The signing of the Ribbentrop-Molotov Pact paved the way for World War II, which began with the Nazis Germany (1 September 1939) and Soviet Union (17 September 1939) attack on Poland. More than half of the country ended up under Soviet occupation. 
During 1940 and the first half of 1941, the Soviets deported a total of more than 1,200,000 Poles in four waves of mass deportations from the Soviet-occupied Polish territories. People were sent primarily to the far north and eastern Russia, including Siberia.
The Soviet forces murdered almost all captured officers and sent numerous ordinary soldiers to the Soviet Gulag. Polish military personnel and civilians were killed in the Katyń massacre (22,000), but thousands of others were victims of NKVD (Secret Police) massacres of prisoners in mid-1941.
The brief amnesty reached between Stalin and the Polish authorities in late 1941 allowed a Polish Army to be formed and Polish citizens were released from the Soviet Gulags and work camps. Nonetheless, hundred of thousands were not aware of the amnesty. Therefore, in the neighborhood of only 120,000 Polish citizens eventually were evacuated to Iran. This newly formed Polish Army fought with the Allies to the end of WWII. (
At war’s end the majority of Polish WWII veterans chose not to return to their homeland as it was occupied by communists and thereby they were stripped of their Polish citizenship. As displaced persons, they settled elsewhere in the world. A significant number came to Canada and some settled in the Ottawa Region.
The period of communist rule imposed by the Soviet Union over Poland began in 1945, after the end of the World War II, and lasted until 1989. These years were marred by Stalinist repressions, social unrest, political strife, and severe economic difficulties.
From the earliest stages of communism, various opposition groups endeavored to resist this new regime. During the Stalinist period (1945-1956), many of the participants of such movements were sentenced to death and executed. Even after de-Stalinization in 1956, any opposition to the regime was forbidden and threatened with severe sanctions.
Life under the communist regime was increasingly intolerable.There was further civil unrest in the late 70’s, which led to a significant strike in 1980 and the formation of the trade union Solidarność. On December 13, 1981 Martial Law was declared. It was a crackdown on Solidarność, and the free labour union was suspended. Most of its leaders were detained.
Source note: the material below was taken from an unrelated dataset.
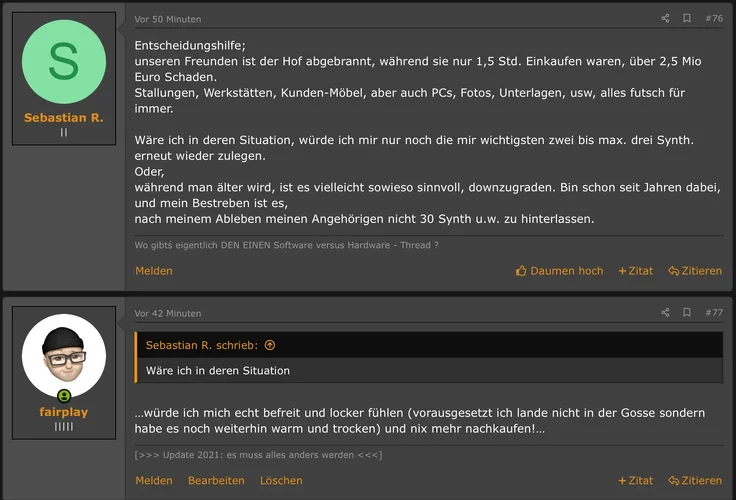Click Zitieren on fairplay's post
The height and width of the screenshot is (500, 736).
pos(695,481)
During the initial imposition of Martial Law, dozens of people were killed and several thousand citizens were interned or imprisoned, some of them tortured in prisons.
Much larger numbers were subjected to various forms of harassment. Although Martial Law was lifted in 1983, many political prisoners were not released until a general amnesty occurred in 1986. Thousands were forced to leave Poland, some of them chose to reside in the Ottawa area.